Connecticut is getting refugees from the Republican states, support organization have already seen an influx of trans people. I see a number of posts on Facebook in support groups; “Hi, I’m new to Connecticut…” A few of my trans friends who moved to Florida when they retired and now thinking about moving back to the Nutmeg state.
"Connecticut is getting refugees from the Republican states, support organization have already seen an influx of trans people." Wonderful and I say welcome. But I think if looking at the whole picture lets remember we are only one little state that is considered a safe state, (still a question about that with reps. who blow in the wind). We also must remember that the fight is not over as if that old fascist ball really gets rolling Ct. will have nothing to say about anything. It will be ruled by people who are anti LGBTQI+. There will be no safe state. I have friends who are getting passports just in case and I ask where are you going? So many countries are now playing around with fascists leaders, will you be any safer there. We decided yesterday that as freedom and liberation warriors most of our lives we are going to stay right here where the terrain is familiar, and we have a network. We never fell for the BS of the "turn in your gun crowd," and glad we didn't. As elders in this community 76 and 78 we will stay right here and fight. So again welcome to Connecticut, happy days while the sun still shines but get yourselves prepared for when the hard rain starts to fall.

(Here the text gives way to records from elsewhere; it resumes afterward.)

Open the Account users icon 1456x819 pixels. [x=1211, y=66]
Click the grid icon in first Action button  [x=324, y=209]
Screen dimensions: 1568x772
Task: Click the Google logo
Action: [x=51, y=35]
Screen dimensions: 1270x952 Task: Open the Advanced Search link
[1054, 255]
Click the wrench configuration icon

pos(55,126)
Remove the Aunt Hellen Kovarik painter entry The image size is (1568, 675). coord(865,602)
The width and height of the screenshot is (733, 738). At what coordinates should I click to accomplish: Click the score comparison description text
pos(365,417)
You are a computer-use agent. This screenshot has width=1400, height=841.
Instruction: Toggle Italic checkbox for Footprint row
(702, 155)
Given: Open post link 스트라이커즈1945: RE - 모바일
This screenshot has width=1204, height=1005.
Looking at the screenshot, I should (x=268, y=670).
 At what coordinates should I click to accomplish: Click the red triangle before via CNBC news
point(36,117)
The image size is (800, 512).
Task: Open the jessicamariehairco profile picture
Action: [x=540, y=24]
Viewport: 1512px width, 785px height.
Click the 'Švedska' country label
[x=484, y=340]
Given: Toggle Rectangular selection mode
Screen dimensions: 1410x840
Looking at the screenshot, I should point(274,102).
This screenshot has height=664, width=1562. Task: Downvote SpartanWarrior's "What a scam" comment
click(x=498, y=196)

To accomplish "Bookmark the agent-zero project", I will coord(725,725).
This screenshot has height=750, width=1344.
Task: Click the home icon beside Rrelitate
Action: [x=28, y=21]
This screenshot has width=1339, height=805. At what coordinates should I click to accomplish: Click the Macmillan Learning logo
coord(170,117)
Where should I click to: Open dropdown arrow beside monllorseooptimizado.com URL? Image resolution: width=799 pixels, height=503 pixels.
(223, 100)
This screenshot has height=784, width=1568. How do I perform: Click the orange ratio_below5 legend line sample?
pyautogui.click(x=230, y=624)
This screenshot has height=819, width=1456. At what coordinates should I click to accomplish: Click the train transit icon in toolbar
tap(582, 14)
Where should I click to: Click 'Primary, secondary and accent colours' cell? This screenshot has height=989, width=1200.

ReplyDeleteThe really scary part is if they pass a national anti-trans laws that will nullify state laws!
DeleteYes I am scared of that too. As a gay male I am afraid for all of my friends and comrades who are Trans and I get angry when I think about all the hard work that we did over the years to get some freedom that it all may be thrown out the window. I am not sure that they will allow "each state to keep what laws we have on the books or not. I think also someone must figure out how can drugs be gotten from Canada without big brother watching people's mail. I believe it is still against the law to import from there. I was doing it for awhile with my RX and didn't have any trouble. I suppose if they really get rolling the head of the post office could instruct Post Offices to get packages coming in from there. Then of course there may be tarriffs. PU. We are in a fight for our very lives and the world is getting smaller.